In all, The Case Against Satan is a brisk and entertaining read. Some intellectually interesting questions arise as the plot progresses, most interesting a discussion about the Seal of the Confessional. Russell works for the most part in a plain style, putting the ideas and characters at the forefront. The Case Against Satan may be a better novel than The Exorcist. It certainly got there first. Highly recommended.

Tuesday, August 26, 2014

Gothic Revival

Unholy Trinity by Ray Russell (1967), containing the following novellas: "Sanguinarius" (1967), "Sardonicus" (1960), and "Sagittarius" (1962): Penguin recently re-released this slim volume of three novellas. If you enjoy Gothic fiction, you should buy it.

Ray Russell fiction-edited Playboy over its first several years. He was also a very talented writer. Unholy Trinity collects Russell's three Gothic-infused novellas of the 1960's. They pay homage to both the general tropes of Gothic and pre-Gothic texts and to specific texts within that long tradition. Stephen King once characterized the most famous of the three, "Sardonicus," as the finest Gothic homage ever written, and I don't necessarily think he's wrong.

First in the collection and last to be written, "Sanguinarius" retells the true story of the Bloody Countess, Elizabeth Bathory, who slaughtered young women and bathed in their blood to remain youthful back in 17th-century Hungary. Russell's style mimics English literature around the same time -- the diction occasionally ventures into the territory of grue-filled plays by Shakespeare, John Webster, and others from that century. The novella establishes a remarkable level of sympathy for Bathory while also bringing the reliability of her narration into question throughout. Technically pre-Gothic in literary time, it reflects the style and content of Gothic influences that include The Duchess of Malfi, The White Devil, The Spanish Tragedy, Titus Andronicus, and Macbeth. Its a marvelous piece of work about a lot of dreadful people.
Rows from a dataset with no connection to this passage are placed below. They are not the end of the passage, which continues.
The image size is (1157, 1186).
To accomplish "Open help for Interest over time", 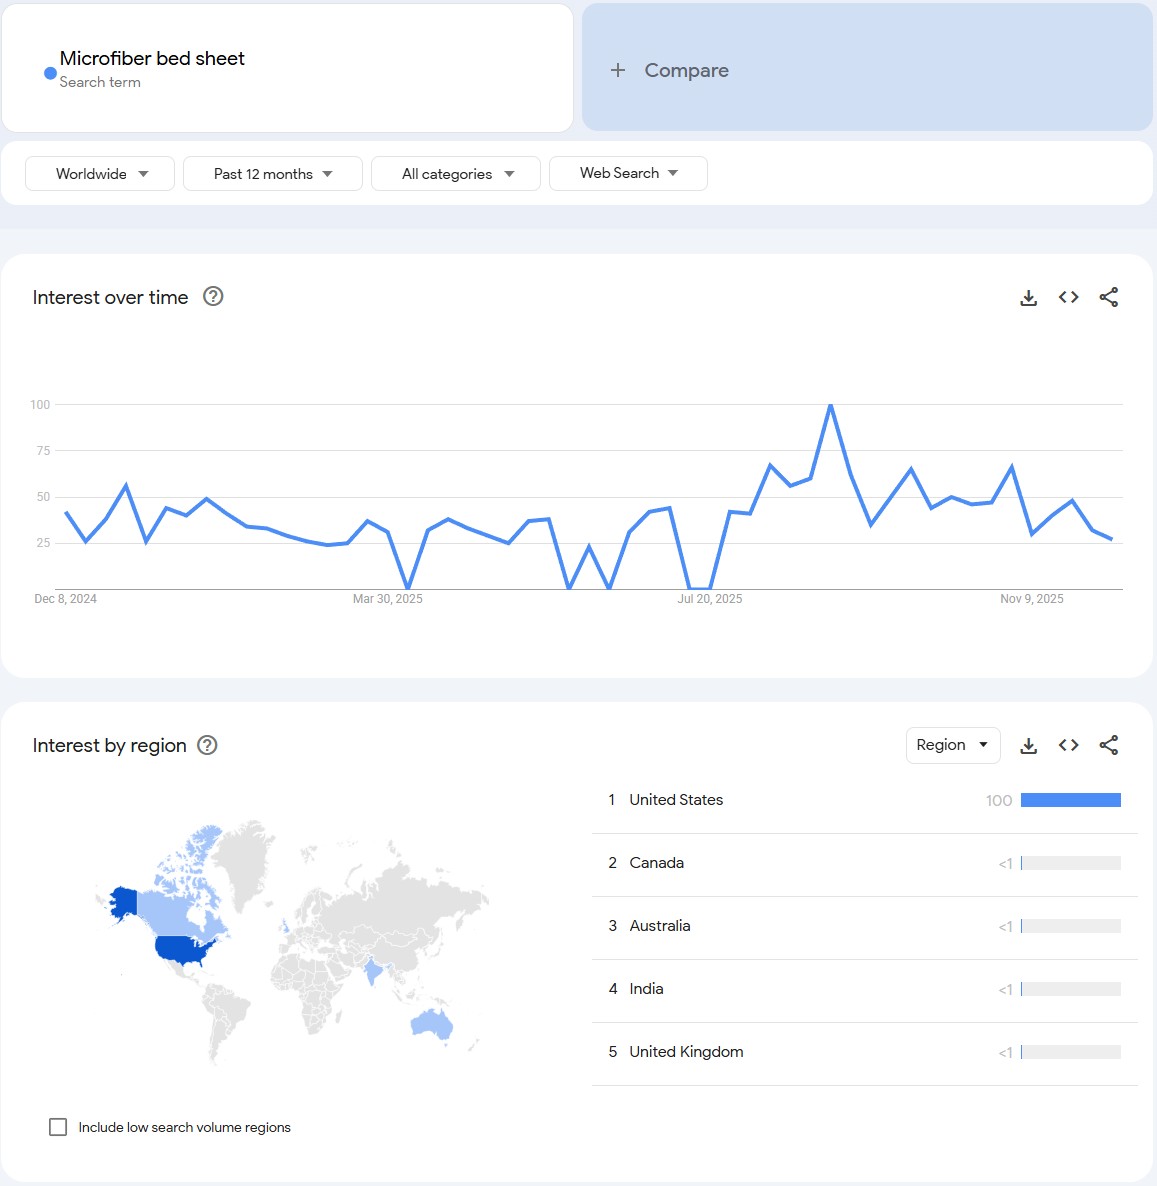I will (x=213, y=296).
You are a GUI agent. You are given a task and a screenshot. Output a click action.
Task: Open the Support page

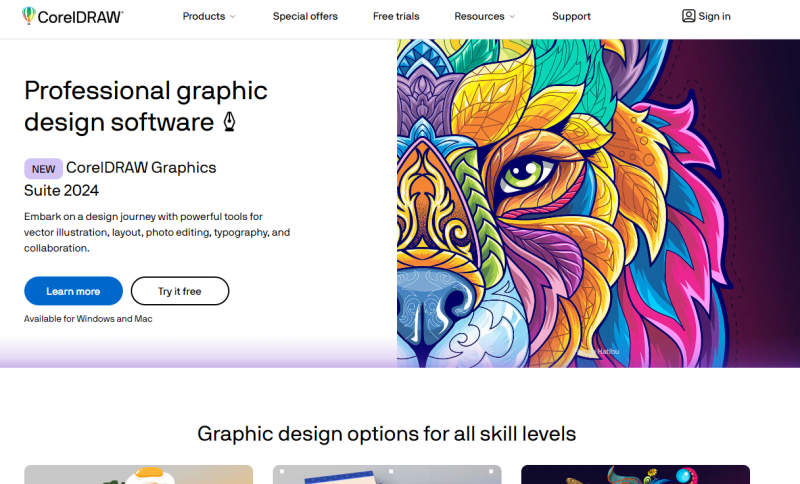[571, 16]
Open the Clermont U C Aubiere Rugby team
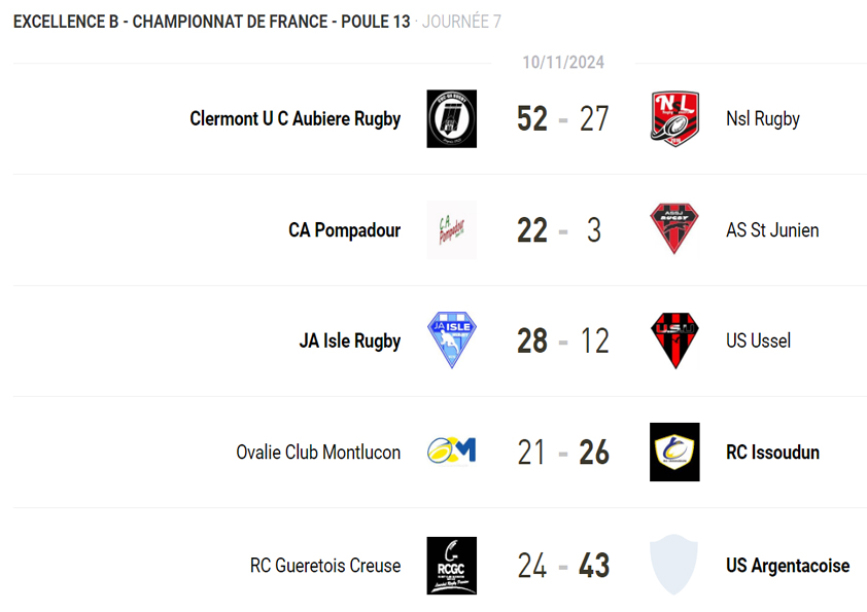The height and width of the screenshot is (612, 867). 295,119
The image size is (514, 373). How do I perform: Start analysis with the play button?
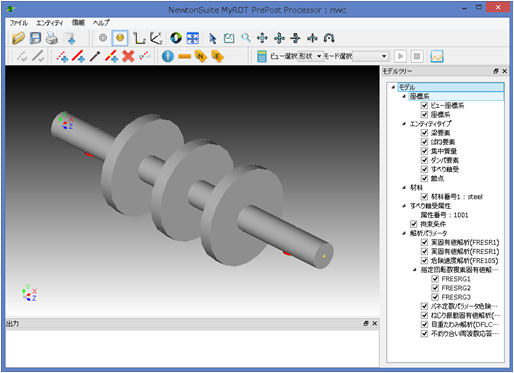coord(400,56)
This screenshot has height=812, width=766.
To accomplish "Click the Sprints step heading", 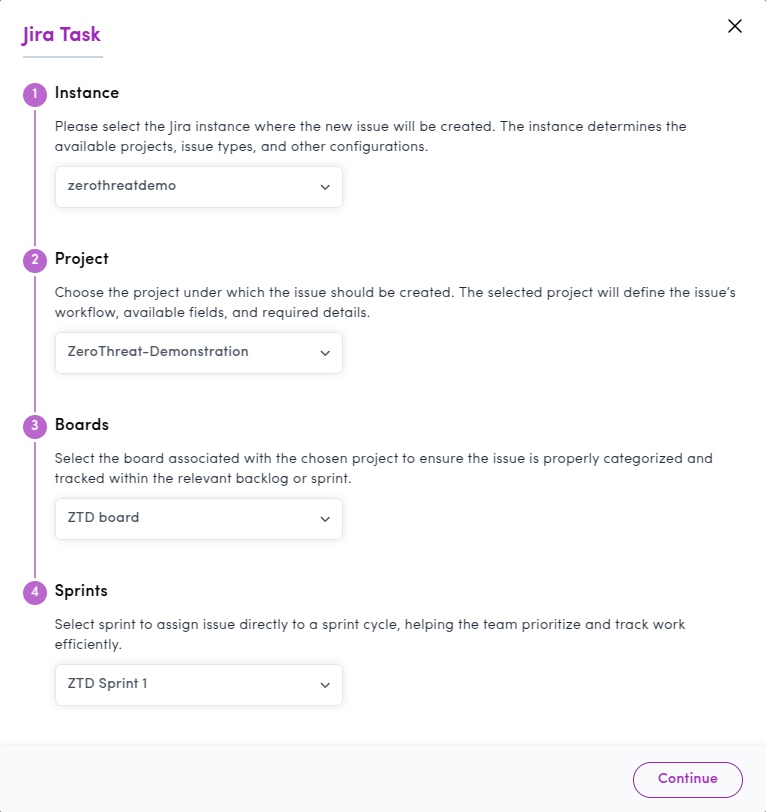I will (81, 590).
Secondly and first-written is "Sardonicus," adapted into a movie entitled Mr. Sardonicus in the 1960's. Set during the 19th century, Russell's novella is a brilliant whole of description, characterization, and plot: only the psychology feels a bit too modern for the tale to be a lost story from the end of the Gothic's dominance. It's an immersive pleasure, a joy to read. It also straddles the line between natural and supernatural throughout its narrative, a common attribute of the Gothic; deployed within, to fresh and startling effect, are such tropes as the sinister, wealthy male; the younger woman in terrible peril; horrifying physical disfigurement; a dark and terrible castle; a blighted landscape; torture; and many, many others.

Finally, there is "Sagittarius," Russell's tip of the hat to Jack the Ripper, the Grand Guignol, and Dr. Jekyll and Mr. Hyde.  As with the first two, this is told as a reminiscence of horrors past, though the frame-tale now exists in 1960's New York. And, another tip of the hat, that frame tale takes place in a gentleman's club, that oft-used setting for the frames of ghost stories. It's another terrific piece, especially in its evocation of the Grand Guignol theatre in late-19th-century Paris, with its excesses of horror and titillation.

As noted, this volume now exists as a Penguin reprint under the collective banner of guest editor/presenter Guillermo del Toro. It's a terrific example of a writer conjuring up tales that seem to be from another time yet nonetheless remain determinedly contemporary in their sensibilities. Highly recommended.